By Kintur Sanghvi, MD, FACC, FSCAI, Deborah Heart & Lung Institute, Browns Mills, New Jersey

Last week, I was in the beautiful city of Québec for AIM Radial 2012. The experience was one of a kind, with the breathtaking architecture of the city and the extravagant hospitality of the organizing team. As a true “master class” of the radial technique, we went beyond the basics and discussed why one should do radial in all difference subsets of interventional procedures. Dr. Olivier Bertrand and the whole international organizing team had a tremendous three-day program inclusive of live telecasts from Japan, France, Canada and US.

On the opening day, Dr. Gérald Barbeau performed an extremely complex, multivessel percutaneous coronary intervention (PCI) using rotational atherectomy through a sheathless 7 French guide. Japan’s “Slender club,” led by Dr. Shigeru Saito, demonstrated a complex left circumflex PCI using a virtual 3 French guide. Dr. Tift Mann performed a transradial carotid stenting. As it was the 20th anniversary for Dr. Ferdinand Kiemeneij, who did the first transradial percutaneous intervention, he delivered the keynote address at the gala dinner. He walked us through a mesmerizing presentation about the evolution and future of transradial interventions. What a great legacy! The faculty presented clinical trial data not biased by any commercial funding, very different from the standard interventional meets. Most of the data was from investigator-generated and executed clinical trials.

Presenters from France, Macedonia, United Kingdom, Japan, etc., are using radial access for coronary procedures in more than 65% of procedures.
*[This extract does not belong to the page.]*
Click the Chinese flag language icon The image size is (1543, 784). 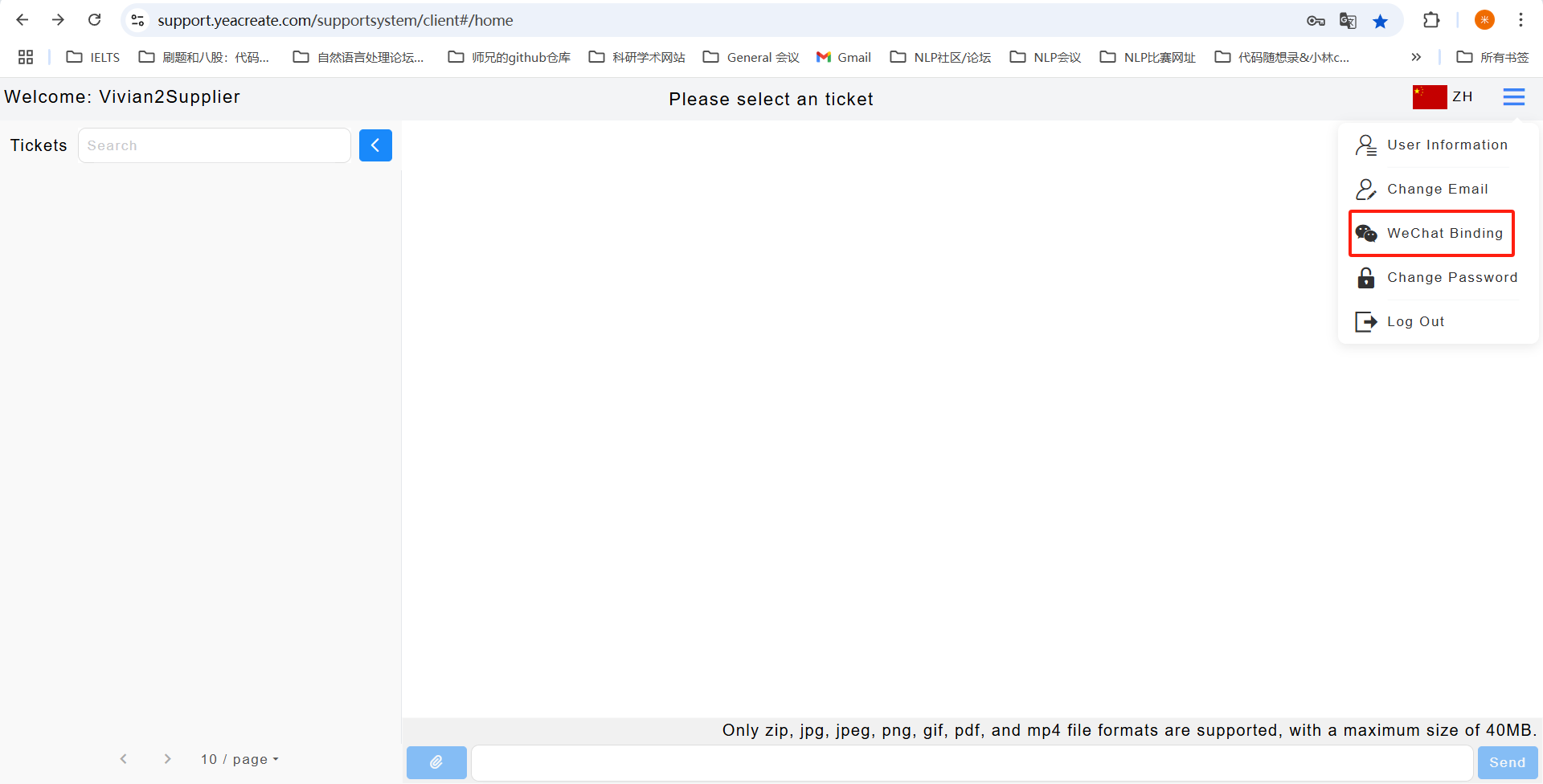1429,97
On the other hand, the American College of Cardiology’s National Cardiovascular Data Registry (ACC-NCDR) in April 2012 revealed that the US was using radial in approximately 11% of procedures. In the US, both low individual intervention volume and a longer learning curve together are responsible for the lesser adoption rates of radial access. The average volume of an interventionalist in the US is 45 PCIs/year. In my opinion, soon, like internal medicine, we will see the hospitalist cardiologist and outpatient cardiologist. With more practices acquired by hospitals, individuals with low PCI procedure volumes may not have the incentive to carry on doing PCIs, which may redistribute the PCI volume.

During the AIM RADIAL meeting, a physician from Japan showed a diagnostic angiogram performed with 3 French catheters in an obese patient and a virtual 3 French PCI. Our field is a dynamic environment. Five years ago people were skeptical about using the radial access in the US. Today, I am hopeful that we will soon be using the 3 French radial access and catheter system.
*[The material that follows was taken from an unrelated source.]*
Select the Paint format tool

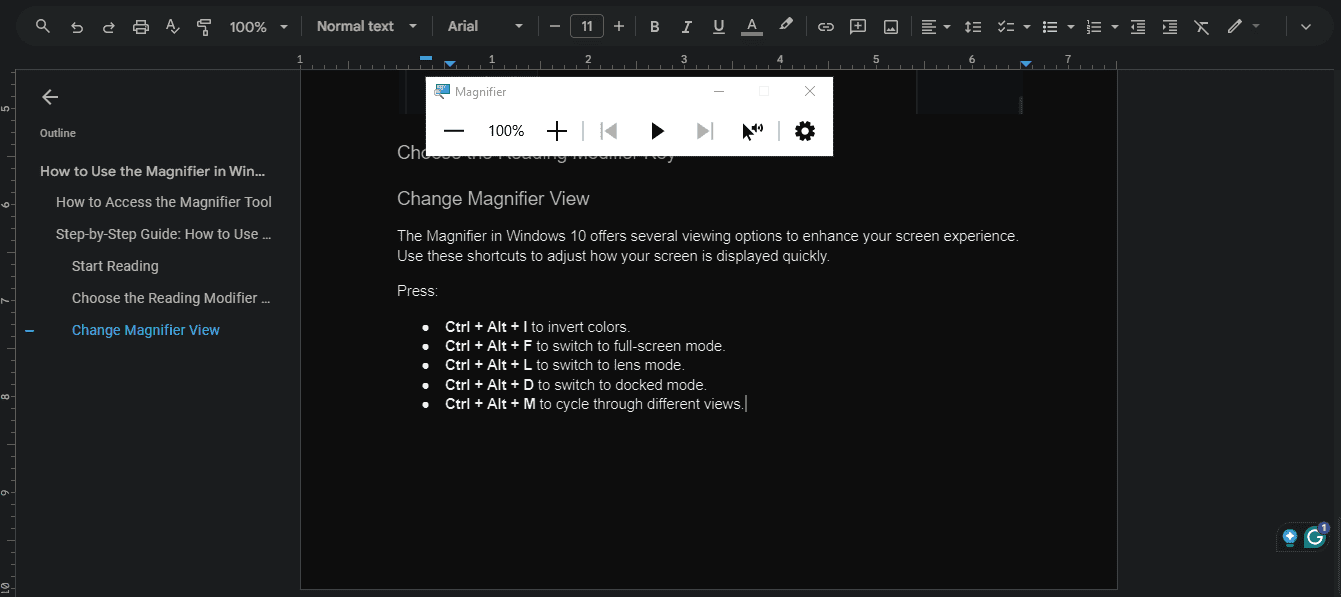(204, 27)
I have been performing trans-radial catheterization including PCI in more than 90% of my cases out of fellowship training since 2008. I am grateful for my fellowship training with Dr. John Coppola and my colleagues including Dr. Kintur Sanghvi.
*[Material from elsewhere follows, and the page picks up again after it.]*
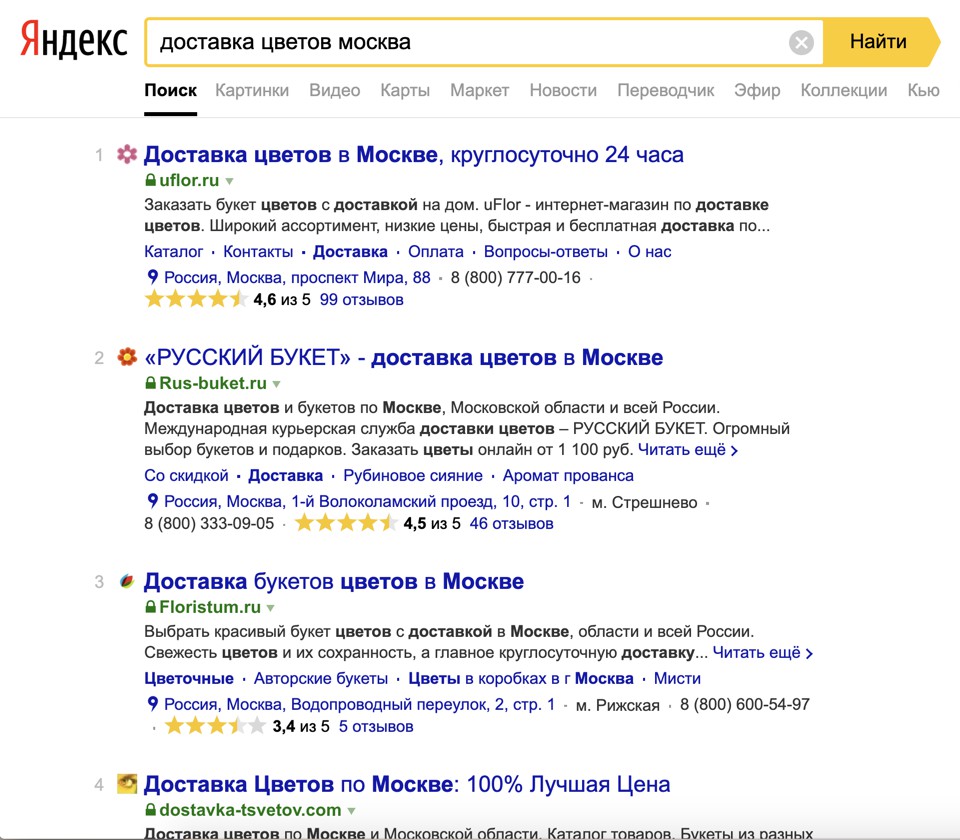Expand the arrow next to Floristum.ru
I have actively established TR program at four of the hospitals in Houston, TX since 2008. I agree with Dr. Sanghvi about low adoptions of TR Catheterization among US Cardiologists primarily becuase of lack of their training during fellowship. We need to increase awareness and have more TR Catheterizations training sites to catch up with international adoption of TRI. Benefits of TRI are well proven including lower mortalities compared to trans-femoral approach. We have been discharging more than 95% of TRI outpatient in 4 hours post PCI with so far ZERO % complication rate since 2010.

Thanks Kintur, rising TR star, sharing your AIM RADIAL 2012 experience.

Dr. John Coppola our esteemed teacher, has been one of the most important point source in spreading the transradial catheterization in US. For people from out side institutes, like Jennifer Trammel, to fellows like me, Sanjay, Zahid Tai and many others, John has taught us all. Dr. Kimenji in his key note address mentioned how people like Drs Saito, Patel, Ludwig, Louvard and many others went beyond limits with exceptional dedication in adopting and training transradial approach.

Sanjay, you have not only started transradial program in Huston area, but also have challenged our colleague interventionalist in the area to adopt this safer approach. Ultimate winners are the patients and the health care system.